Comment se fait-il qu'au moment où nous disposons de plus de temps que jamais, nous ayons le sentiment d'en manquer ? D'être toujours sous pression, au prix d'un mal-être général ? Pourtant, la part du temps de travail s'est réduite dans des proportions considérables (180 000 heures en 1850 ; 121 000 en 1900, 50 000 en 2000). La durée moyenne de l'existence s'est allongée significativement (27 ans en 1750, aux alentours de 80 aujourd'hui). Le temps de sommeil a diminué de deux heures depuis le XIXe siècle. La vie domestique est facilitée par des bataillons de robots qui nous assistent... Bref, à l'échelon d'une vie, le temps « libre » a été multiplié par deux ou trois. Nous devrions ne plus savoir qu'en faire. Et c'est l'inverse qui s'observe, y compris chez les retraités !
C'est que, simultanément, notre rythme de vie s'est considérablement accéléré. L'heure fait toujours soixante minutes, mais son contenu a changé. Productivité oblige. Et pas seulement dans le travail. On fait désormais beaucoup plus dans le même temps, comme dans un film en accéléré. L'illustration la plus spectaculaire, ce sont bien sûr les transports : à la fin du XVIIIe siècle, il fallait de huit à douze jours pour traverser la France de Brest à Strasbourg ; il faut désormais sept heures en TGV et une heure et demie en avion. L'informatique a multiplié la vitesse de traitement de l'information par 10 000, 100 000... On ne sait plus très bien. L'unité de mesure de la puissance des super-ordinateurs est désormais le téraflop (un million de milliards d'opérations à la seconde) et l'on va vers le pétaflop (un milliard de milliards d'opérations). La plus petite unité de temps est la yocto-seconde : un milliardième de milliardième de seconde ! L'esprit chavire, mais nos comportements s'alignent sur ce tempo déchaîné. Observons-nous face à l'ordinateur : le moindre intervalle entre le « clic » et son effet, c'est-à-dire entre le désir et sa réalisation, devient insupportable.

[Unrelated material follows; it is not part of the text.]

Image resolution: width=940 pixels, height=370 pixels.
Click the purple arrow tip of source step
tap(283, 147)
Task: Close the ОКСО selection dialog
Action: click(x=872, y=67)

Célérité génératrice d'impatience
C'est là que réside la clé du problème : dans cette célérité génératrice d'impatience. Attendre, qui se dit joliment esperar en espagnol et en portugais, ne se conçoit plus. Un futur donné à « espérer » devient supplice. Le temps disponible, vacant, vide, remplit d'effroi. Nous n'avons de cesse de meubler cet espace désert de mille activités qui perdraient de leur valeur à être gratuites : lire, écouter de la musique, marcher, échanger avec des amis, militer dans des associations...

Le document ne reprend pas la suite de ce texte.